Should You Renovate in Retirement?
In addition to providing you with a rewarding and challenging project to manage during your retirement, renovating your home can also generate a significant financial return in some instances.
This is certainly a good idea if you have a large chunk of disposable cash, or can access lump sum payouts through investment or home equity vehicles.
For example, if you’re aged 55 or over you may be able access such funds through an equity release mortgage, which unlocks any remaining equity in your home in the form of a lump sum of cash.
In this case, you can leverage your windfall to improve the size, layout and value of your home, optimising its resale price and potentially offsetting any adverse market conditions.
What Renovations are the Best?
Ultimately, there are many different types of renovation that you can carry out on your home, but some are considerably more appealing than others.
For example, modifications that add more space to your home will always add value, especially if you can create an additional bedroom, bathroom or reception room.

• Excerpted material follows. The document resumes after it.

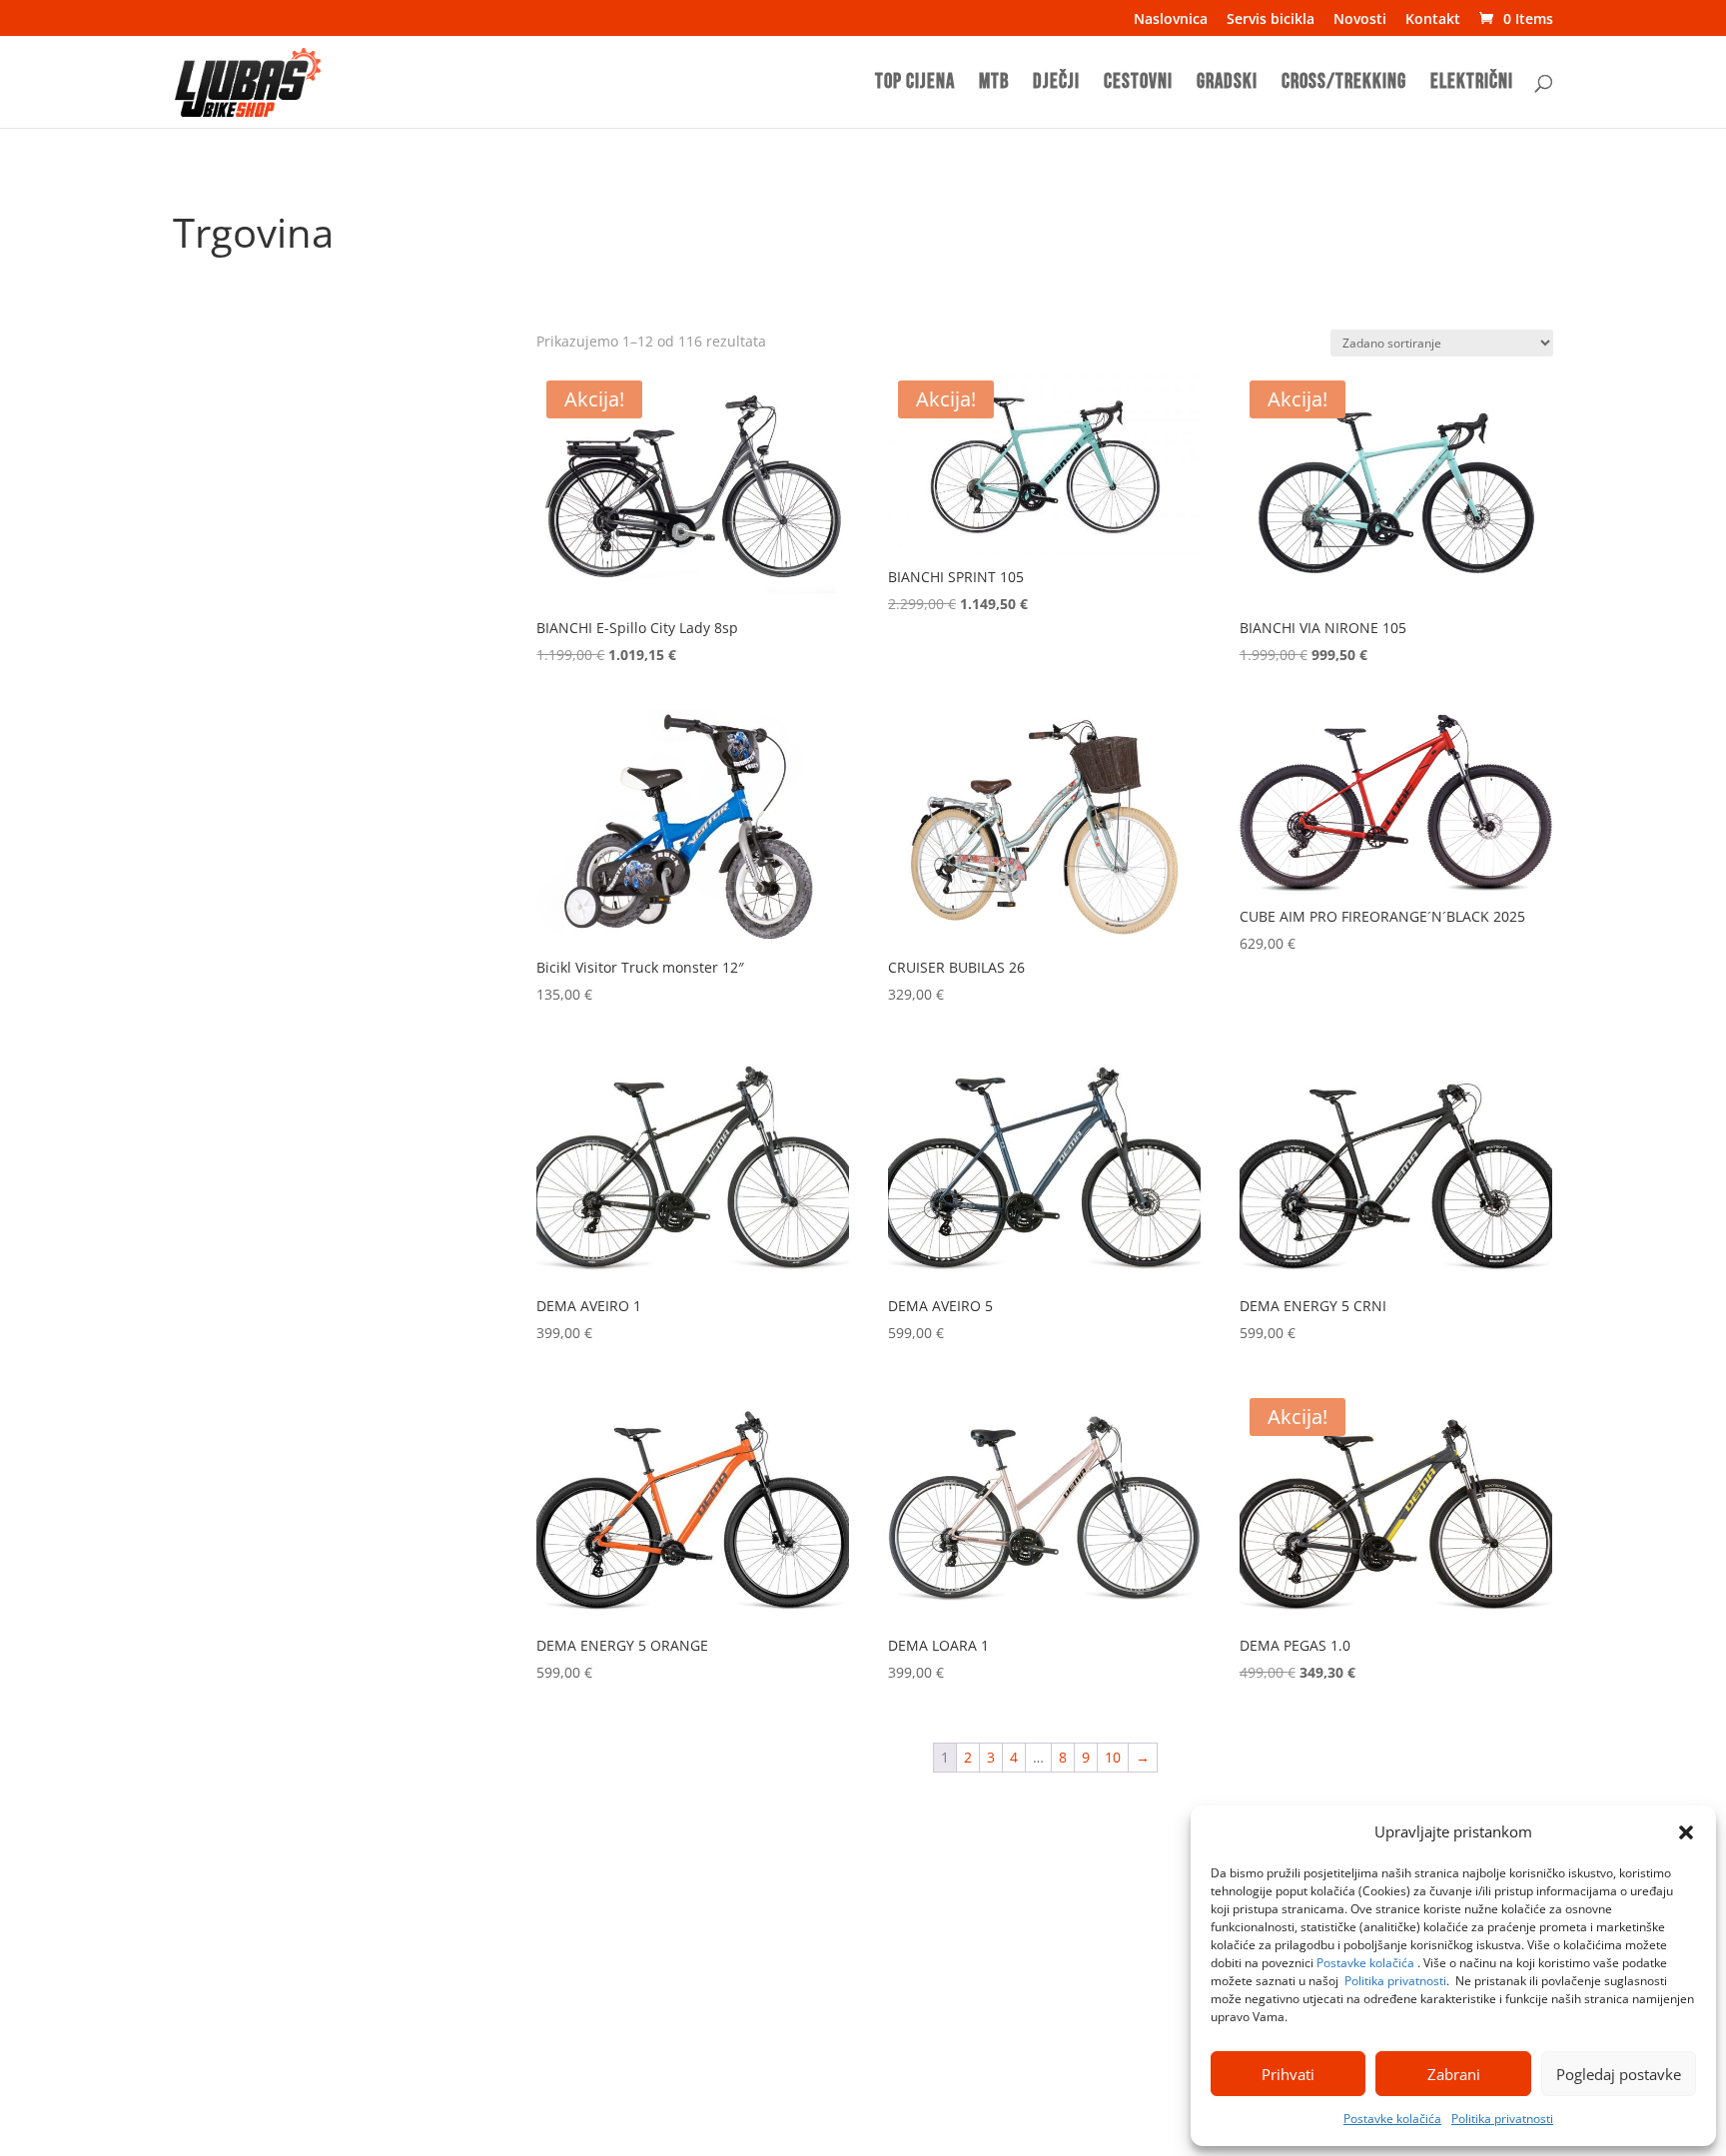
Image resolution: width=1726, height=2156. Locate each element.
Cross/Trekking (1344, 84)
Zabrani (1453, 2074)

Of course, this will also create a more spacious living environment for you to enjoy until the time comes to sell.
In this respect, adding an extension or conservatory (we’ll have more on these modifications below) are viable options regardless of your ultimate aim, whether you want to create a dream retirement home or sell the property and potential downsize.
If you intend to remain in the property, you could also consider carrying out improvements that optimise accessibility. Such changes will make it far easier to get around the home in your later years, especially if your mobility is impaired in one way or another.
Renovate or Redesign?
As we’ve already touched on, not all renovations are created equal, either in terms of their cost or the value that they’re able to add to your home.
For example, a typical extension will set you back around £19,750, while generating a return on investment (ROI) of approximately 71%. Conversely, a conservatory may only cost some £5,300 to erect, while delivering an average profit of £5,750 and an ROI of 108%.
Interestingly, other modifications such as adding a new kitchen or bathroom deliver a typical ROI of less than 50%, but they may create a more desirable and accessible living space for you to enjoy if you intend to remain in the property.
On a similar note, those of you who intend to keep the house may also want to consider whether costly modifications are necessary. More specifically, you may find greater value in simply redesigning your home’s interior and giving it a fresh lick of paint, while laying brand new carpets or flooring and buying new furniture.
This is far less expensive than carrying out structural renovations, while it can still have the desired effect over time.